De même, la Fondation Y travaille avec le gouvernement finlandais et les conseils municipaux locaux pour traiter le problème ville par ville. Au fil des ans, la Fondation-Y est devenue le quatrième plus grand propriétaire du pays, acquérant des propriétés à travers la Finlande dans le but spécifique de loger les sans-abri. Au début, la Fondation Y a utilisé des subventions publiques et privées pour acquérir les propriétés. Mais, ces dernières années, les loyers qu'elle perçoit de ses anciens locataires sans-abri sont devenus une source de revenus essentielle - plus de 100 millions d'euros par an - pour aider l'opération à se développer, montrant que le modèle peut être autonome.

Dans ses derniers états financiers, la Fondation Y a indiqué qu'elle gérait 18 000 propriétés abritant 26 000 locataires, et que sa vaste collection de propriétés était gérée de manière rentable. En tant qu'organisme à but non lucratif, les fonds excédentaires sont réinvestis dans la fondation.

Pourquoi "humble" fonctionne

Selon Katie Rose, directrice de programme au Centre for Public Impact, un groupe de réflexion basé à Londres qui travaille avec les gouvernements et les décideurs politiques, le succès des Finlandais avec le modèle du "housing first" peut être attribué au fait que des praticiens comme la Y-Foundation ont obtenu le soutien des plus hauts niveaux du gouvernement.

Nous pensons qu'un facteur clé qui a permis à ce modèle de fonctionner est l'approche du gouvernement finlandais en matière de gouvernance, qu'il a récemment commencé à décrire comme un "gouvernement humble". Cela signifie que lorsqu'il élabore de nouvelles politiques ou interventions, le gouvernement central ne part pas du principe qu'il sait mieux que quiconque ou qu'une solution unique fonctionnera dans tous les contextes. Au contraire, il soutient l'apprentissage et l'expérimentation au niveau local", a déclaré Rose à Fortune par courrier électronique.

"Nous pensons que le succès de la Finlande sur des questions complexes comme le sans-abrisme et l'éducation", a-t-elle poursuivi, "témoigne de ce que les gouvernements nationaux peuvent réaliser lorsqu'ils optimisent l'apprentissage plutôt que le contrôle."

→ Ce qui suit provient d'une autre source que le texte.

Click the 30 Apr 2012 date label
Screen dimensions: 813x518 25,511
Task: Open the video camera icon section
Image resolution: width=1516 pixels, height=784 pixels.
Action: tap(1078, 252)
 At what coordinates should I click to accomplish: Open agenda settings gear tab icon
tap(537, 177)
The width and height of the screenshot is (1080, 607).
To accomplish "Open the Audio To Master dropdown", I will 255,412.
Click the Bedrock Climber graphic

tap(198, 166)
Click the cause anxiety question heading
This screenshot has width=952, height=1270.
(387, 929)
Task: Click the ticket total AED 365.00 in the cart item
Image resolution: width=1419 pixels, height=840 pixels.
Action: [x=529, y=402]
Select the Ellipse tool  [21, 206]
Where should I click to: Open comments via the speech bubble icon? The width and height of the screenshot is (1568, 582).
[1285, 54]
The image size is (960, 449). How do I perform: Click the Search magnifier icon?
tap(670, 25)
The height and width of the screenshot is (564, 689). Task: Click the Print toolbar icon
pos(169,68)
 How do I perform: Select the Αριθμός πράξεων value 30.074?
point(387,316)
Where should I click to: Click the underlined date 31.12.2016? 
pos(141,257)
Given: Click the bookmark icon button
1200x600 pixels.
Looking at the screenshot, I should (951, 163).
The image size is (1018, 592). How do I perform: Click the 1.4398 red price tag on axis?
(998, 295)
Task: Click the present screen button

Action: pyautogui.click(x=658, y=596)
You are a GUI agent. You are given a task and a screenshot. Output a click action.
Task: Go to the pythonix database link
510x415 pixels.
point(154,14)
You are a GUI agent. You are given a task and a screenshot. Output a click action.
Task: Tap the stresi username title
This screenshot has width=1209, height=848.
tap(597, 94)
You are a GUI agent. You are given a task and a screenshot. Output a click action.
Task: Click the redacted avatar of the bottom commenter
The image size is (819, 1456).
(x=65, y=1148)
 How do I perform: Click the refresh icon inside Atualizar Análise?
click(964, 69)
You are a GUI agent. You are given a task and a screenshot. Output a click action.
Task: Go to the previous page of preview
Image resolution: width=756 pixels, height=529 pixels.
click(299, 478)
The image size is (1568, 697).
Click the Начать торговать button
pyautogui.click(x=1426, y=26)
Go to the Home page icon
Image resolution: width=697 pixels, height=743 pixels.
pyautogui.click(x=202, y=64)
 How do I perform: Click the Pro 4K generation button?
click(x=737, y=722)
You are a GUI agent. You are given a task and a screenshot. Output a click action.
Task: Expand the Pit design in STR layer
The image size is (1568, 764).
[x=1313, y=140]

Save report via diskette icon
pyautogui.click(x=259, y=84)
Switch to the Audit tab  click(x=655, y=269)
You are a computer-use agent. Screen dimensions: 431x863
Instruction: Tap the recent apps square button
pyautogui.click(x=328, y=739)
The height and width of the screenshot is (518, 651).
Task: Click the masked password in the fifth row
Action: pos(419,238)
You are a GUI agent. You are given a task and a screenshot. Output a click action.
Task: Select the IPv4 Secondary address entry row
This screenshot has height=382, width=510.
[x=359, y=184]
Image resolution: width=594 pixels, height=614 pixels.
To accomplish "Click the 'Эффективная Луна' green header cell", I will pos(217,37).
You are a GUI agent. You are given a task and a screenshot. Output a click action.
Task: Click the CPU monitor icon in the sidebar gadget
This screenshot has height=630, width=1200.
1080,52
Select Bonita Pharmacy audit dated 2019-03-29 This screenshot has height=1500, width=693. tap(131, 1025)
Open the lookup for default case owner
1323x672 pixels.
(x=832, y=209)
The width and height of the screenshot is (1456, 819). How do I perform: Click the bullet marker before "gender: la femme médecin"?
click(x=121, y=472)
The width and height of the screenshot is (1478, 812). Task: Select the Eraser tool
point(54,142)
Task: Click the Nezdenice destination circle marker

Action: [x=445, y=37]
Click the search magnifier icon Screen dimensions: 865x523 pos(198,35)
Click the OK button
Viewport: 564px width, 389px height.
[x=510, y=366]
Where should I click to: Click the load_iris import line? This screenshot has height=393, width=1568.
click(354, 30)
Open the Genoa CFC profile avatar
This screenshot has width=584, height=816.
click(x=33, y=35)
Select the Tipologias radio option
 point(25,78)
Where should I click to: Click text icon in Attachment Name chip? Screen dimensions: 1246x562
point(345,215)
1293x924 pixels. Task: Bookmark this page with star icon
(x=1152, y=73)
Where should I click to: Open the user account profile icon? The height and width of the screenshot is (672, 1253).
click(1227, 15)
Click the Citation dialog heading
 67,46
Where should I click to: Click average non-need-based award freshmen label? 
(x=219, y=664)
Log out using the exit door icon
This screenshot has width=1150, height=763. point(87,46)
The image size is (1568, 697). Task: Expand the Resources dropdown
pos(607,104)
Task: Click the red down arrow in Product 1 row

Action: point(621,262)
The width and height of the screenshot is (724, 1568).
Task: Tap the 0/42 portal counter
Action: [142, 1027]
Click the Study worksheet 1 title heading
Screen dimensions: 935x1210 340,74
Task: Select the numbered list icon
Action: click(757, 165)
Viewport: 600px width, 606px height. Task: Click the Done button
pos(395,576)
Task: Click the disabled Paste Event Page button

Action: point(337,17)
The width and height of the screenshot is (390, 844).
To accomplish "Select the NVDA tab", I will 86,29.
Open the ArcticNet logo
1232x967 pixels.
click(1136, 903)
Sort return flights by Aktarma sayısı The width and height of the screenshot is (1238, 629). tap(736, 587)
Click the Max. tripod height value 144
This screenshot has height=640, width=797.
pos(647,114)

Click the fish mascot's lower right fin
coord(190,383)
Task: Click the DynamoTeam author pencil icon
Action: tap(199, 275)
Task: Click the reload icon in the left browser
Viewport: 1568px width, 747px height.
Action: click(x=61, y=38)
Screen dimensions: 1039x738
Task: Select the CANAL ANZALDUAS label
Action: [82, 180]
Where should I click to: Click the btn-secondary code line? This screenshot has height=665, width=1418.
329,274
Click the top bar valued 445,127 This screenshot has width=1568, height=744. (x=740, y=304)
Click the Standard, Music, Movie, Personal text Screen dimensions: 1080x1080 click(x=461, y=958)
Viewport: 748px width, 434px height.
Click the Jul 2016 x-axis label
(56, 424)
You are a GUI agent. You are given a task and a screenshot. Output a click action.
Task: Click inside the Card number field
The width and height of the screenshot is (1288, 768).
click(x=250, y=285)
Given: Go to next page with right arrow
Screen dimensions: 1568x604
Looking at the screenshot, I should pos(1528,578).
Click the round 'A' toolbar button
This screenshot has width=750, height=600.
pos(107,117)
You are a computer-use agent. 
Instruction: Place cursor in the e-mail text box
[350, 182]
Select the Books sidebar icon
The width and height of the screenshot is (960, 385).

Elle cite Austin et Liverpool comme des villes ayant mis en place des initiatives en faveur des sans-abri qui ont émergé ces dernières années comme des modèles à part entière. Comme les Finlandais, les responsables d'Austin et de Liverpool ont créé des alliances d'intérêts publics et privés - pas seulement les autorités municipales mais aussi des spécialistes locaux de l'exclusion du logement - qui travaillent en étroite collaboration avec les sans-abri pour trouver des solutions permanentes.

Ce type d'approche va à l'encontre des mesures de répression de la criminalité qui ont été adoptées dans des pays comme la Hongrie et le Tennessee où, ces dernières années, le fait de dormir dans les rues et dans les parcs est devenu un délit, ce qui a conduit à l'incarcération d'un grand nombre de sans-abri.

Comme l'a déclaré Juha Kaakinen, le PDG de la Fondation Y, aujourd'hui retraité, lors d'une récente conférence TEDx, les mesures visant à enfermer les sans-abri ne sont "pas très efficaces. Elles coûtent cher et ne sont pas très humaines".